JOB 1 » According to the blog post about Motorola's RAZR2, when do the new phones reach the market?

GIVEN PASSAGE »
Motorola's New RAZR2

Posted by: Bruce Nussbaum on May 16, 2007

Motorola has launched a new slew up updated cell phones and boy, are they snazzy. They hit the market in July, a month after the Apple touch-screen iPhone goes on sale. I’m a big fan of Motorola since the days when I loved my StarTac and wish the company well in this launch.

But Motorola’s CEO Ed Zander—a man who deeply understands what design and innovation is all about—needs to go beyond fashion to experience to bring back the brand after the recent drop in profits and market share.

Bottom line, the RAZR2 has to deliver a better consumer experience than the miserable consumer experience of the original RAZR. It just has to do that. I think Motorola still has the loyalty of most of its customers, even those many feel cheated and angered by their experience with RAZR. They probably will give Motorola another chance—but only one. RAZR2 has to have a better user interface built on a more up-to-date software platform.

From what I read, it may. Fashion can catch your eye, but you have to deliver the experience.

Reader Comments

Andrew

May 16, 2007 6:14 PM

Bruce:
one of the points you forgot to address in your last post on the Razr is its poor reliability. I agree that the user interface on the current razr is total junk, but the phone is also notoriously unreliable. I have friends that have gone through 5 razrs a piece all replaced under warranty. The razr was a great looking phone, but everything else about it sucked. If motorolla wants to keep customers they need to make a phone that is more durable, in addition to better software and user experience.

Jay

May 17, 2007 6:09 AM

Have had my razr for about a year, still the same one still in good condition, people just need to learn to take care of there phones...

Anirban Mukerji

May 17, 2007 8:14 AM

Not only are motorola phones unreliable, the service is also very bad. I own a Motorola A 768i and within a year the flip top went bad. The Service centre never responded to phones, and despite many reminders they did not fit an original motorola spare. After 4 months the phone keeps shutting down on its own and it has become completely unusable. I just junked the phone and bought myself a nokia

shahram

May 17, 2007 2:19 PM

Long time ago i had Motorola and it was piece of junk. I never back to Motorola since they just after look and feel of the phone. The software and user interface is always terrible and as well as customer service. I own LG now for past three years and it is great

Damon

May 17, 2007 8:32 PM

Motorola phone's (in my experience and I have had many of them over the years) suffer from firmware bugs and small, but significant, oversights in the UI. I have to agree that they have great physical design. Motorola has not been forthcomming in releasing bug fixes for these phones either.

DATA UNDER STUDY »
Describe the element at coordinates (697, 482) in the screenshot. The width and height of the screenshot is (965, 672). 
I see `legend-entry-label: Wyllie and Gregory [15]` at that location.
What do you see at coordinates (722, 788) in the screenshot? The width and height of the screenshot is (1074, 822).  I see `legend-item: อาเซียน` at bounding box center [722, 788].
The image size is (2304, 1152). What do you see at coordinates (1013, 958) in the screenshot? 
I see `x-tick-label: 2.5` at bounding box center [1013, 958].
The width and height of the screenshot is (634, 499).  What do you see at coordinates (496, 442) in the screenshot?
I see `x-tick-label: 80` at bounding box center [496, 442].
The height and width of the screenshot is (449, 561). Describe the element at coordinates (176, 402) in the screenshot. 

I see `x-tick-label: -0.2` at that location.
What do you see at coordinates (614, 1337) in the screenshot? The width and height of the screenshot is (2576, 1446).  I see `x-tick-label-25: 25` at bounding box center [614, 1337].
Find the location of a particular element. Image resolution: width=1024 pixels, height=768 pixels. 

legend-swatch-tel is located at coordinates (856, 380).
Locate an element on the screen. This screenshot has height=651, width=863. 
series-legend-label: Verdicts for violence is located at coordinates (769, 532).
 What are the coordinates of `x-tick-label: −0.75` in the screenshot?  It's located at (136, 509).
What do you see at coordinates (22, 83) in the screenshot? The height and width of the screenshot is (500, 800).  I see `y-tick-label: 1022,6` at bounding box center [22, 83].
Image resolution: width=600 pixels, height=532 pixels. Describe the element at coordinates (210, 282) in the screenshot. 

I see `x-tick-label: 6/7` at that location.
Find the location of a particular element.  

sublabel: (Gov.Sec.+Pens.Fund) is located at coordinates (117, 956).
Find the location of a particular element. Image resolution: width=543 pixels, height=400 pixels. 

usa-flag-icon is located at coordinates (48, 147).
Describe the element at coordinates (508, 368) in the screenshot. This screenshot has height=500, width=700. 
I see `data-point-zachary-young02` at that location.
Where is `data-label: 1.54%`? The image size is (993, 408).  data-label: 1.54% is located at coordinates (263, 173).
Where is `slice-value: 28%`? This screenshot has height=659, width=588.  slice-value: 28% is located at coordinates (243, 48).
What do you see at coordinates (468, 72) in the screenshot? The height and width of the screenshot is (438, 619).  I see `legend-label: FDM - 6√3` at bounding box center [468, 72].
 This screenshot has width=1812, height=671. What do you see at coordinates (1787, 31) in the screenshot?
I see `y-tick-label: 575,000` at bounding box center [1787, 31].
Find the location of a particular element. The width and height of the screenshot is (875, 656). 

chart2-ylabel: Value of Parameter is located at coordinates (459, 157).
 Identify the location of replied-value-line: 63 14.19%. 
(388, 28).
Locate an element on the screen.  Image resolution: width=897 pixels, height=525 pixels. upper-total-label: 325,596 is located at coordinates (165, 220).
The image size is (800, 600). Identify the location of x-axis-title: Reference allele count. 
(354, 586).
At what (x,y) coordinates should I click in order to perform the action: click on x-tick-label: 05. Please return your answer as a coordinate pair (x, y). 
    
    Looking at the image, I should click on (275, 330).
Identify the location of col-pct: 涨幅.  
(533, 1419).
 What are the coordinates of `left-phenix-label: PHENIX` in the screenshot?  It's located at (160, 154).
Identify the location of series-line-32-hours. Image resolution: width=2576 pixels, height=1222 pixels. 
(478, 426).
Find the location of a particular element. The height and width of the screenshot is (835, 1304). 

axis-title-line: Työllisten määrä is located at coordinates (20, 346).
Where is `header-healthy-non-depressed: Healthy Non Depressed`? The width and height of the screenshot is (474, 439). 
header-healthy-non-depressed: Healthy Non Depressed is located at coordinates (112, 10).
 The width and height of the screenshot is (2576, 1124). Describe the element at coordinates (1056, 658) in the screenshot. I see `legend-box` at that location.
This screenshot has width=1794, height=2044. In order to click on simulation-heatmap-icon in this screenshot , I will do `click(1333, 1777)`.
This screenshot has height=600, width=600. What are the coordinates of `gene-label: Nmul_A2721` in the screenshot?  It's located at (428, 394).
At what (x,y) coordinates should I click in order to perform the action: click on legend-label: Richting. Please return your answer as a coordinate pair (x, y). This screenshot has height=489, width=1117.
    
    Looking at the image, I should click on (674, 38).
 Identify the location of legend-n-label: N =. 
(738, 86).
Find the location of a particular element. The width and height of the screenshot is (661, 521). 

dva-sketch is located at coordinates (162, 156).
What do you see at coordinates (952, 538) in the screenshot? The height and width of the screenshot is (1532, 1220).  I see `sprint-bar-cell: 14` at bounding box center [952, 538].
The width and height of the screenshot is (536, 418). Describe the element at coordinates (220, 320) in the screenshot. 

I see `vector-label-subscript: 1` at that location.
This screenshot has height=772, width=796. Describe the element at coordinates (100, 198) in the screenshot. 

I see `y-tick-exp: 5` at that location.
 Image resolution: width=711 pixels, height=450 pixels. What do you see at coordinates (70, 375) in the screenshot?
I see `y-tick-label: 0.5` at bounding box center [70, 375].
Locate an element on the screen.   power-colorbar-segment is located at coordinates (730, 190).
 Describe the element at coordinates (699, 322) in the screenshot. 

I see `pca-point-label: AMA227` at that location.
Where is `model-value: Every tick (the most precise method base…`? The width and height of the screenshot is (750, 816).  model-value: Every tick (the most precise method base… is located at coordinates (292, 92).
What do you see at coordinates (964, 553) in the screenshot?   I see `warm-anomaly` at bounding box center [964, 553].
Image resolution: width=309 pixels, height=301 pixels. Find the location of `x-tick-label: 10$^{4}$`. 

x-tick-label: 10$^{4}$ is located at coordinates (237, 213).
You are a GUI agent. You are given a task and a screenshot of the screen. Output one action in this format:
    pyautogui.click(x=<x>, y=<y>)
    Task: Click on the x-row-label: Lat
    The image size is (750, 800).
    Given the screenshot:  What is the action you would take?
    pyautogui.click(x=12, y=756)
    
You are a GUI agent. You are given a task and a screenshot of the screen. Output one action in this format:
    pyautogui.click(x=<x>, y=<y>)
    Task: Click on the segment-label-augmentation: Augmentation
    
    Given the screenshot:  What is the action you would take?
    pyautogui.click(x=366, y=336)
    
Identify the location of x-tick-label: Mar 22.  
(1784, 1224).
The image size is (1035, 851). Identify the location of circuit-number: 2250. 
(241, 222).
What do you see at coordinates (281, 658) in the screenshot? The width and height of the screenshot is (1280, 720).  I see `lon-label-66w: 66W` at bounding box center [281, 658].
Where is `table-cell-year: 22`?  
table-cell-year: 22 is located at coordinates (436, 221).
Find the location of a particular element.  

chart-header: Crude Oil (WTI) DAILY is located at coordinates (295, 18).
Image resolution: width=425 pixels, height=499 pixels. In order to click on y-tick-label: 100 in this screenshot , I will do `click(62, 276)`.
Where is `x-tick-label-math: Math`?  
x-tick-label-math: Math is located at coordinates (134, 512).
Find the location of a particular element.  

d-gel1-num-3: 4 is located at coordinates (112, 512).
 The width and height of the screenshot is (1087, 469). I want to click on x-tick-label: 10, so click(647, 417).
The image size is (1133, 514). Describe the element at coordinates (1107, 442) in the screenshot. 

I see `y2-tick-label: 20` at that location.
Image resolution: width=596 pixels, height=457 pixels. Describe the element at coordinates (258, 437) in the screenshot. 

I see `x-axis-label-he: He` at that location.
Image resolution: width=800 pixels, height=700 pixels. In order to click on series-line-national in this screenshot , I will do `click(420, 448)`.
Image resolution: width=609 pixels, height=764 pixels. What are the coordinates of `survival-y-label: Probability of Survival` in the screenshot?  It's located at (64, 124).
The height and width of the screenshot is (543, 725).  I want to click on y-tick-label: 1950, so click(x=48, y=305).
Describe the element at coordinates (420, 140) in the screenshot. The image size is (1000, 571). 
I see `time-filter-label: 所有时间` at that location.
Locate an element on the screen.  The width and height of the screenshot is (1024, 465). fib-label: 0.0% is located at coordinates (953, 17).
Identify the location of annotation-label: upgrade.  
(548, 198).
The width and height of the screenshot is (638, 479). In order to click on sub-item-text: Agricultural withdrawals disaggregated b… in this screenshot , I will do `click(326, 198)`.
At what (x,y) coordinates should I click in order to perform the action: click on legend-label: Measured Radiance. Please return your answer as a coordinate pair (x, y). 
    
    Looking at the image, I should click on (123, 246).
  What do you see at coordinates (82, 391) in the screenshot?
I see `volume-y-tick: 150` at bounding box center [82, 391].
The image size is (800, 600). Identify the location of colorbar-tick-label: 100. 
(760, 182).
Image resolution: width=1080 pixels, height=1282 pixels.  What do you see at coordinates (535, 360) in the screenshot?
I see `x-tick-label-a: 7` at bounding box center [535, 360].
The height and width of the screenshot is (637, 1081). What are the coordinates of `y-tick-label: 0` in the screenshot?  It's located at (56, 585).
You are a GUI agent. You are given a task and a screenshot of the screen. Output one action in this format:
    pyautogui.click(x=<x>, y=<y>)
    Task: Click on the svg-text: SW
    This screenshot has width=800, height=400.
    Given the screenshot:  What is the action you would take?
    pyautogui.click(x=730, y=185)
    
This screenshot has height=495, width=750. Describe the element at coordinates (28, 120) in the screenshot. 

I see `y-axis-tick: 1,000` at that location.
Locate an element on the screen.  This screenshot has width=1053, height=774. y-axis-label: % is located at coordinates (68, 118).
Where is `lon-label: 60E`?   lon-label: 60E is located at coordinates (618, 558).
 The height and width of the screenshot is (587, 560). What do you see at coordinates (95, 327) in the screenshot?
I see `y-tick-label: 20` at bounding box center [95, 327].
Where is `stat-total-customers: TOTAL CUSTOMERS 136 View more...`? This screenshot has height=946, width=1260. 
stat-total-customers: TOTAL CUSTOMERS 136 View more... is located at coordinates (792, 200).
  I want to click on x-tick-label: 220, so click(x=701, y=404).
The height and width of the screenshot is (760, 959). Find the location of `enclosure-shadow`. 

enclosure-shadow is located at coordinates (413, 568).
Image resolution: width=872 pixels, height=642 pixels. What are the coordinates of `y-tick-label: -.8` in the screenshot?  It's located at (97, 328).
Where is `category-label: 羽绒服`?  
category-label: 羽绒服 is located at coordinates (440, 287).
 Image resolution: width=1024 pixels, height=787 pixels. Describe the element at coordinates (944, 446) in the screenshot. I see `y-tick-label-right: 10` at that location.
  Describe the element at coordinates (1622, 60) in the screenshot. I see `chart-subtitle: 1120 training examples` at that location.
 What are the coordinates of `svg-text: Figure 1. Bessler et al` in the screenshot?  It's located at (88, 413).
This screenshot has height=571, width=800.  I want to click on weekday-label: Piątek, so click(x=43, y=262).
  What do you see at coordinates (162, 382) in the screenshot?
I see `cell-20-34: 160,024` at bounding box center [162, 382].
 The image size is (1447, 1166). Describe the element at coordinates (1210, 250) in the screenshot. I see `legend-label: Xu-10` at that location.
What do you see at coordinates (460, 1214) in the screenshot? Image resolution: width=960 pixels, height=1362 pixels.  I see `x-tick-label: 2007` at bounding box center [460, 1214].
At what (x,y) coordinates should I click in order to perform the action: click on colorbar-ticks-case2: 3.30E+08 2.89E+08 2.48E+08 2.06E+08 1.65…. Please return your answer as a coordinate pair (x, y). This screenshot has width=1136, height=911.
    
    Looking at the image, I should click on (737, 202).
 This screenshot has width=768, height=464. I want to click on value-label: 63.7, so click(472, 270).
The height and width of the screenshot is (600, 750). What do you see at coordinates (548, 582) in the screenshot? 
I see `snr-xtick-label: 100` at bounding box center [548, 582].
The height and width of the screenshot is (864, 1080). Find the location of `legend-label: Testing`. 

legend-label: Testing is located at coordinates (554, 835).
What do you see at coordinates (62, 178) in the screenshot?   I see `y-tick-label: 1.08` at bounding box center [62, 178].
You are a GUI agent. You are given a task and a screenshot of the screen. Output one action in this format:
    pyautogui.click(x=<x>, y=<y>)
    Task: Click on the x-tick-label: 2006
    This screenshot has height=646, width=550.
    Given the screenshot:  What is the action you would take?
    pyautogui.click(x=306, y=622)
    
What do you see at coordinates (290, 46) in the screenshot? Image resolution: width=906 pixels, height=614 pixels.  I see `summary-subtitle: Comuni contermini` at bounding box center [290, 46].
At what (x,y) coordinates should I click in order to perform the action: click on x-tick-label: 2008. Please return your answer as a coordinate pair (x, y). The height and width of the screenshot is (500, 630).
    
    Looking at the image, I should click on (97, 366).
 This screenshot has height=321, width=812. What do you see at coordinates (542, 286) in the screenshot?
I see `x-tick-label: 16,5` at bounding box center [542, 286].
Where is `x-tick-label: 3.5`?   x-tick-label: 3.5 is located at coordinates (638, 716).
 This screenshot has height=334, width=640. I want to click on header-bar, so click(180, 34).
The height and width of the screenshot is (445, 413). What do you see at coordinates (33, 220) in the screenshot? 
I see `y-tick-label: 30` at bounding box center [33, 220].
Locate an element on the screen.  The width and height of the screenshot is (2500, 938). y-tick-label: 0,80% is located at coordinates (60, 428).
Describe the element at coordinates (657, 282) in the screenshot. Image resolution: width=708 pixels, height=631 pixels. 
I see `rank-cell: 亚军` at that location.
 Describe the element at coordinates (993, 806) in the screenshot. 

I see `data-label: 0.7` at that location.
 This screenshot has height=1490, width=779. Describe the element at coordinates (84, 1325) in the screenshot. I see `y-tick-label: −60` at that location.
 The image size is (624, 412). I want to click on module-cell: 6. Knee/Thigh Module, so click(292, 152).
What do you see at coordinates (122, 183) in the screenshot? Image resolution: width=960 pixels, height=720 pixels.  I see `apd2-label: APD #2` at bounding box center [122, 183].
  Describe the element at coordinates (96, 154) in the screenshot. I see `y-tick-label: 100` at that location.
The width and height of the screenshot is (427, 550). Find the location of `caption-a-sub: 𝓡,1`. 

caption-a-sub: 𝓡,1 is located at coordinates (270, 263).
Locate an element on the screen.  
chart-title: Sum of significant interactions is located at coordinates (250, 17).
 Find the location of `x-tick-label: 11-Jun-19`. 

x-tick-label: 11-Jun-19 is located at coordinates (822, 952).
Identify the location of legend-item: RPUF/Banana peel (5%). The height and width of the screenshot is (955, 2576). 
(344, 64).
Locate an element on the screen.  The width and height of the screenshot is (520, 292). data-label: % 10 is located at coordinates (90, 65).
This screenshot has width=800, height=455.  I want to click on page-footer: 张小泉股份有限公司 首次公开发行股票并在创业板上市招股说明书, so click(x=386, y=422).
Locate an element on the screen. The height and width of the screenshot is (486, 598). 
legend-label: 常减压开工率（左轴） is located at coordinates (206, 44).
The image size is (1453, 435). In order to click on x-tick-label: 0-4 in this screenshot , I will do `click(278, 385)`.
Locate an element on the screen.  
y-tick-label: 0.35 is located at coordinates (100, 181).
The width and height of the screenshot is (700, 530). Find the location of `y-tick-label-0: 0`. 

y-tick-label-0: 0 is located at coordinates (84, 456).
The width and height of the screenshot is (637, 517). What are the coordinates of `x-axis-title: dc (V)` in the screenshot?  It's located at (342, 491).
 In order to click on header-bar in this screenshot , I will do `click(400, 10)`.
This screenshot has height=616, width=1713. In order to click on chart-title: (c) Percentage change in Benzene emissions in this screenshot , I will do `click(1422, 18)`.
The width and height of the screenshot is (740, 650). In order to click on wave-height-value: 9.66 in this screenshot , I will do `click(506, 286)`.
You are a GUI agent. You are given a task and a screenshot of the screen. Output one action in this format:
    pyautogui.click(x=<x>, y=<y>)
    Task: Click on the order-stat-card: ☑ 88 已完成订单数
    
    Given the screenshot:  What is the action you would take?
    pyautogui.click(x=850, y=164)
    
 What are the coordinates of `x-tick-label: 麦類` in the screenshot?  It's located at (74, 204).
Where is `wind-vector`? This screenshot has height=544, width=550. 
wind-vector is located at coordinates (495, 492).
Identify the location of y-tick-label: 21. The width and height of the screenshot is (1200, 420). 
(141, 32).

JOB 2 » Copy word for word the part of the rows that starts with the line containing "In order to click on header-bar" and ends with the line containing "The width and height of the screenshot is (740, 650).".

WORKED SOLUTION 1 » In July, a month after the Apple touch-screen iPhone goes on sale.

WORKED SOLUTION 2 »
 In order to click on header-bar in this screenshot , I will do `click(400, 10)`.
This screenshot has height=616, width=1713. In order to click on chart-title: (c) Percentage change in Benzene emissions in this screenshot , I will do `click(1422, 18)`.
The width and height of the screenshot is (740, 650). In order to click on wave-height-value: 9.66 in this screenshot , I will do `click(506, 286)`.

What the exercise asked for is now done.